Ice, compression, and magnesium

Dr. Rogers names the KT Health Pain Relief Gel as one of his main go-tos. Personally, I tried the KT Recover magnesium cream with menthol and the Pro Ice Cooling Tape, and they helped with my swollen knee. My left knee is notorious for swelling, while my right knee behaves perfectly!

Dr. Eli Rogers: This is where products from the KT Health lineup can be useful, like the KT Health Pain Relief Gel that works really well for localized pain in certain areas. I’ve even seen it help with nerve-related pain as well as muscles, joints, and tendons. KT Health Ice Sleeves are helpful after practice or rounds when symptoms are flared, and you need short-term relief through a combination of cryotherapy and compression, without completely shutting things down.

KT Health Magnesium Creams (Soother, Activate, Recover) can help manage muscle tension and soreness around training or recovery windows. The mistake golfers make is relying on these tools instead of addressing the basics. Used correctly, they support recovery by helping you do the things that actually drive healing — sleep better, train smarter, and manage load more consistently.

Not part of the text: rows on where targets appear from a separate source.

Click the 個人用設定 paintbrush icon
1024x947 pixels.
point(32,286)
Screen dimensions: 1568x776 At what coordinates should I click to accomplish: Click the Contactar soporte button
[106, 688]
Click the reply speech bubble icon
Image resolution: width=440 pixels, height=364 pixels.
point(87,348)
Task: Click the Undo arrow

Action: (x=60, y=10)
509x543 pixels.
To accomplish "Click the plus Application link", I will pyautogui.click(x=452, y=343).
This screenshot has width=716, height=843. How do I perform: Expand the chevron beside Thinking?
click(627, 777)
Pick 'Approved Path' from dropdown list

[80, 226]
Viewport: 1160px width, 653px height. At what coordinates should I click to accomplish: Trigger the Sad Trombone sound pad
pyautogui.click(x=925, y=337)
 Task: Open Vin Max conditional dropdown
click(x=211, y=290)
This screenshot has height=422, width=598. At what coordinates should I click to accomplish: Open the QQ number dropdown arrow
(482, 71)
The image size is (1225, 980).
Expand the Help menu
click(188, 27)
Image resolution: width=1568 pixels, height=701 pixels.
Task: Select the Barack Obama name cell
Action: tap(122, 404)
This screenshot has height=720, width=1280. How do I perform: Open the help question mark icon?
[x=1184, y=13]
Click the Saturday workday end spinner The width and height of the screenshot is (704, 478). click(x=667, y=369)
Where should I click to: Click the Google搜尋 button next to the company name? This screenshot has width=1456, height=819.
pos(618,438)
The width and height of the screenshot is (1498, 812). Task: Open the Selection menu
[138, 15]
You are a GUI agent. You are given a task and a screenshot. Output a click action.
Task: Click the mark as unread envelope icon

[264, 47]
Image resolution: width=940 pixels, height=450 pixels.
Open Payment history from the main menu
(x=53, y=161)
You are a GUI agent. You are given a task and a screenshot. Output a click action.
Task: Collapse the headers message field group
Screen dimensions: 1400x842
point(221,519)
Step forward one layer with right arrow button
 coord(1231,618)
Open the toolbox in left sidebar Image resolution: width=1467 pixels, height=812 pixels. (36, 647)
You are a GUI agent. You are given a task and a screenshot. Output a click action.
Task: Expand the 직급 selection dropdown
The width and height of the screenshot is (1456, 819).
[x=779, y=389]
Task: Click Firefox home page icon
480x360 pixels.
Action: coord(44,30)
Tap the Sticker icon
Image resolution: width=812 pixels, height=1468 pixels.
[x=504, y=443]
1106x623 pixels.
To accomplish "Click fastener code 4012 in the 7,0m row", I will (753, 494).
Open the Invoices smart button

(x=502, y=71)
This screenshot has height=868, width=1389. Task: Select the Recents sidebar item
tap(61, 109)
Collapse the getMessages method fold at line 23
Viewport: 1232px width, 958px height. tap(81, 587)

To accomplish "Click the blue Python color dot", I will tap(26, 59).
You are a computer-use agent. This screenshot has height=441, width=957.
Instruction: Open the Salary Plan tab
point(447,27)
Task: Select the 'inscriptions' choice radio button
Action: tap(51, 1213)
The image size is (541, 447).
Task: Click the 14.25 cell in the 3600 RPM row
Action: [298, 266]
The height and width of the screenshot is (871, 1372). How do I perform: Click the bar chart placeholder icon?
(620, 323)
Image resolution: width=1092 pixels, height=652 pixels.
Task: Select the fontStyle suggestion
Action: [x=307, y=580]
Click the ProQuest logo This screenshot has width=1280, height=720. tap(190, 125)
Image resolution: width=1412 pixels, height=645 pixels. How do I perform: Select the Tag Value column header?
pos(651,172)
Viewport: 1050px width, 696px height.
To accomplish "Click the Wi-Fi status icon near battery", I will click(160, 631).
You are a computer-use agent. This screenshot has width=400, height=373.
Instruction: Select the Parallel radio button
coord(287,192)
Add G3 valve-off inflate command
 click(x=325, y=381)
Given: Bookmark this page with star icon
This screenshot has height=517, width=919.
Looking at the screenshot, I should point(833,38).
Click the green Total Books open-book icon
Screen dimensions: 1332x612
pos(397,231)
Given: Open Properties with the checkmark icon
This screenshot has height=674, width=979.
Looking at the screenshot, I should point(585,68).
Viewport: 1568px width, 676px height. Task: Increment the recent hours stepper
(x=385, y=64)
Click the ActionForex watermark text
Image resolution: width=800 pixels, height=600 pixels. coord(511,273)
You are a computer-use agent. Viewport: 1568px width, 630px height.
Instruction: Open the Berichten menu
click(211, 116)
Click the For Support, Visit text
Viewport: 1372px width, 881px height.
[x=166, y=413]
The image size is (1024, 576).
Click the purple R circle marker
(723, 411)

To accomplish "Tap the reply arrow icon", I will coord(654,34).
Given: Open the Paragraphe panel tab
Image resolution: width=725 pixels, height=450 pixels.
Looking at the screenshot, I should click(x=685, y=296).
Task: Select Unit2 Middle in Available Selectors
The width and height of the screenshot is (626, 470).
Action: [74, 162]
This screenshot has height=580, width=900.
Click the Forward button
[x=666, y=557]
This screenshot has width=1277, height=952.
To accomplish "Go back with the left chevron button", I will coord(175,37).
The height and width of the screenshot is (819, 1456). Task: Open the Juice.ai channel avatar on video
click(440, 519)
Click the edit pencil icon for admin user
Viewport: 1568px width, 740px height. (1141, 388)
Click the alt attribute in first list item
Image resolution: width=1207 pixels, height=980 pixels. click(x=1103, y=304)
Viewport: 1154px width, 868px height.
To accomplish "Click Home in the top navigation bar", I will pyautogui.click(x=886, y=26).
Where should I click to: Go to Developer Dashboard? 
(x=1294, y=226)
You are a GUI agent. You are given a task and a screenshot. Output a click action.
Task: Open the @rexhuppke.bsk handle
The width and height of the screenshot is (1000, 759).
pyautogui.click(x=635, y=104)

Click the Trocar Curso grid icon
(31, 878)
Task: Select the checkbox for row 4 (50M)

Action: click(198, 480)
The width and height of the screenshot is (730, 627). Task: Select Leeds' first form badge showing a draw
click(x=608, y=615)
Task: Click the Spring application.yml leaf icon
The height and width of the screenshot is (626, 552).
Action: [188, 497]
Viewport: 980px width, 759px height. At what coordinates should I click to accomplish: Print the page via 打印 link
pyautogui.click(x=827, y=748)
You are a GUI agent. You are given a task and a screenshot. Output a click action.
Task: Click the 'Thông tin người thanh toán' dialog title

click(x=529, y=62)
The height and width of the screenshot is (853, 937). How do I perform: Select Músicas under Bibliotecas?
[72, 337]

Tips to get back in the game

Dr. Eli Rogers: The biggest mistake golfers make is waiting too long to address a problem. Most injuries don’t happen all at once — they build gradually. If something feels off, address it early instead of playing through it and hoping it goes away. Make sure your practice and play volume match what your body is prepared for. Sudden spikes in rounds, range time, or speed training are a common reason golfers get hurt. Build tolerance progressively. Finally, find a physical therapist who understands golf — and ideally one who has a working relationship with a good golf professional. I can’t think of a better combination for staying on the course with fewer injuries while continuing to improve your technique over time.

Dr. Eli Roger’s story: From pro golfer to Doctor of Physical Therapy

Dr. Eli Rogers: I grew up in a small town in Hamilton, Montana, with the goal of playing golf professionally, but without the financial means or access to high-level coaching or equipment. Some of my best memories were being dropped off at the golf course in the morning, practicing and playing all day, and getting picked up in the evening. I loved the process of trying to get better, but most of it was self-taught or learned from what I could find in magazines like Golf Digest.

I played multiple sports growing up, including basketball, and competed in sprints and jumping events in track and field. Along the way, I dealt with a few injuries, most notably a hip flexor strain from sprinting and an avulsion fracture of my sartorius muscle during basketball my junior year. I had one very positive rehab experience and one very poor one. The poor experience stuck with me and ultimately motivated me to pursue physical therapy so I could provide a better experience for others.

I was fortunate to earn a scholarship to play golf at Utah State University, which came with its own challenges. I redshirted my first year due to poor play, and during that winter, I had to decide how to use that time. I started lifting weights and became deeply interested in the process, focusing on technique, understanding how each muscle functioned, and learning the anatomy behind the movements. While my swing speed didn’t improve much initially, my swing efficiency did as I grew into my body.

After college, I returned to Montana and worked as an assistant professional at The Stock Farm Club while completing the PGA Apprentice Program. That role required balancing competitive play, tournament, business operations, and instruction. I found that I genuinely enjoyed teaching, which led me to continue into the Level 2 teaching-focused portion of the PGA program. During that time, I also competed in local events and on the Dakotas Tour. I later attended physical therapy school in Provo, Utah, where everything began to connect.

I developed a deeper understanding of training principles, exercise physiology, biomechanics, and the physics of the golf swing. That combination of competitive golf, teaching, strength training, and clinical education ultimately shaped the work I do now and led to the creation of a business focused specifically on golf rehab and performance for players of all skill levels.